North Korea government announced Wednesday that it regards the 1953 armistice of the Korean War as void, meaning it could no longer guarantee the safety of U.S. and South Korean vessels in the Yellow sea.

North Korea's latest threat came after Seoul announced that it was joining the U.S.-led Proliferation Security Initiative (PSL), launched under George W. Bush administration as part of its war on terror.

“If the armistice is terminated, the Korean peninsula, in legal terms, is bound to return to a state of war,” the North’s military said in a statement.

“Our country’s unstable situation, neither at war nor at peace, is coming to an extreme head. We do not know when war could break out.” the statement said.

Any hostile act against our peaceful vessels including search and seizure will be considered an unpardonable infringement on our sovereignty and we will immediately respond with a powerful military strike, a North Korean army spokesman was quoted as saying by the official KCNA news agency.

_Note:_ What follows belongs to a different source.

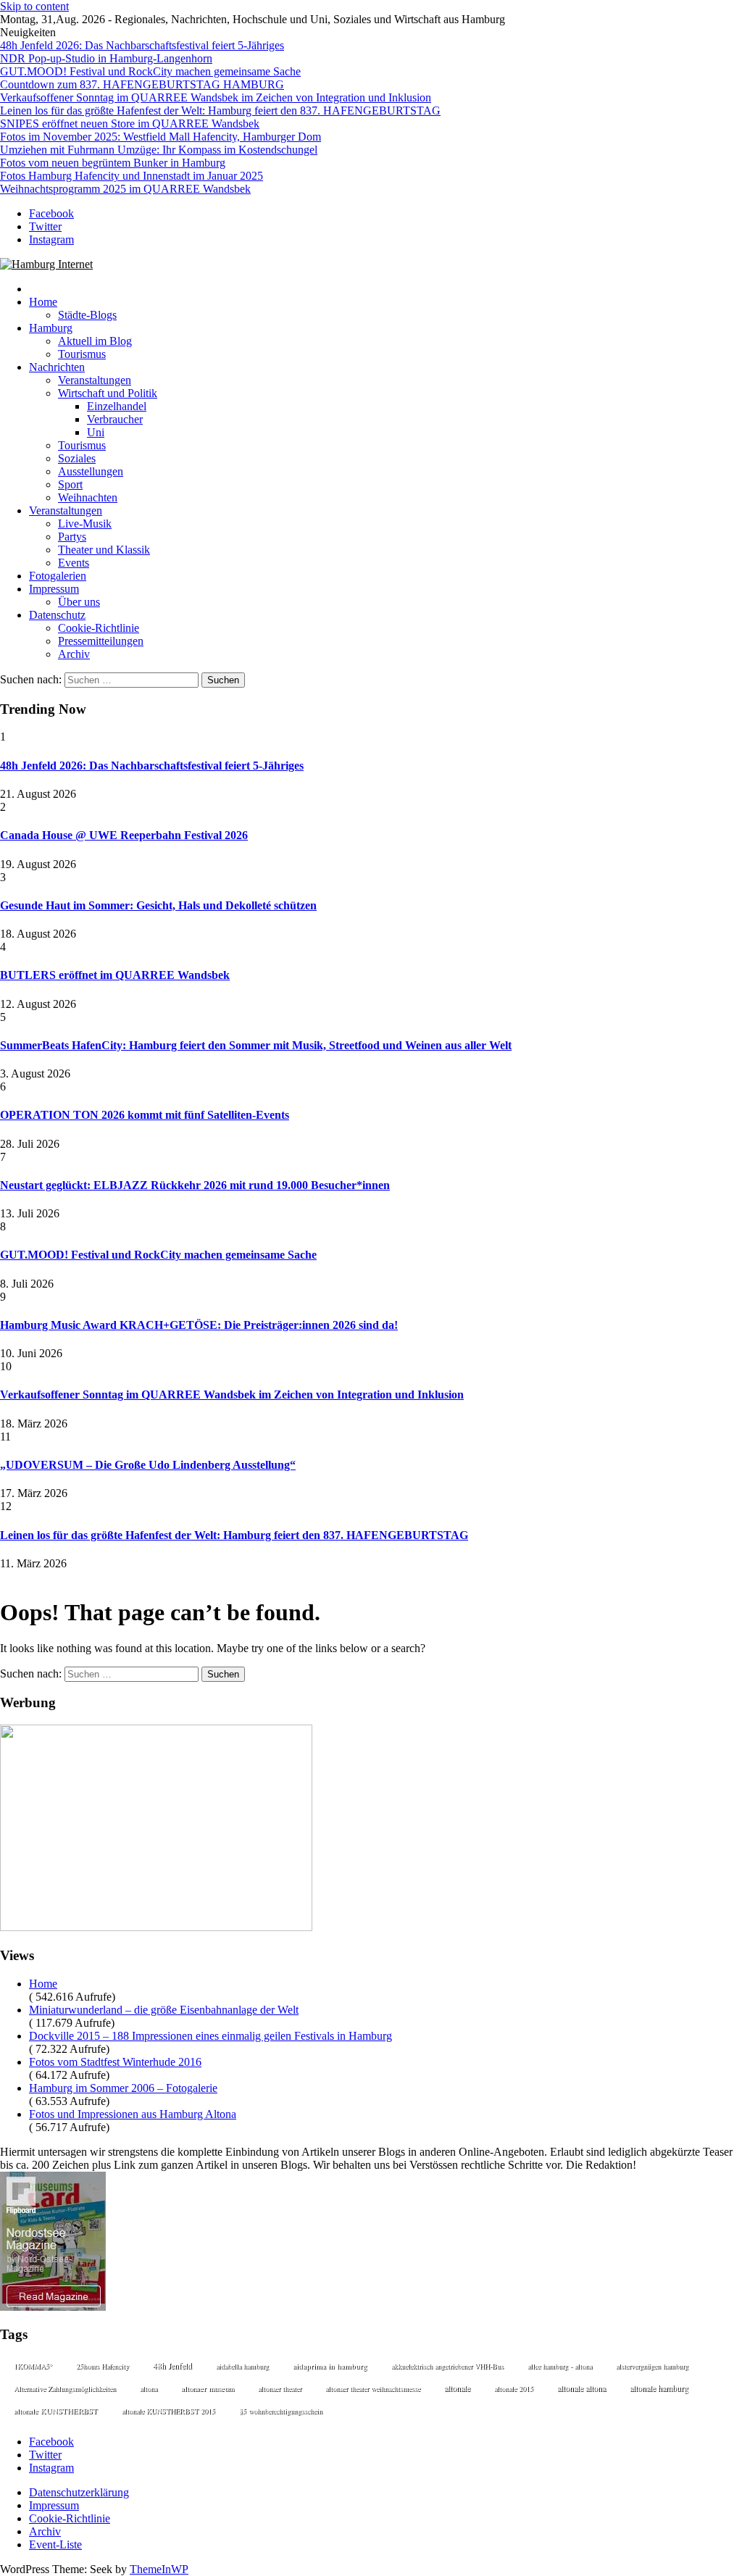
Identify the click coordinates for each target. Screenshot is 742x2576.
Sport (70, 484)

U.S. Secretary of State Hillary Clinton reaffirmed U.S. commitments to allies Japan and South Korea, said North Korea was behaving in a provocative and belligerent manner toward its neighbors, and that there were consequences to such behavior.

Russia also called the North Korean ambassador to the foreign ministry and told him Moscow has serious concern over this week's test, the ministry said.

Both Moscow and Washington said they hoped Pyongyang would return to the six-party talks aimed at ending its nuclear program.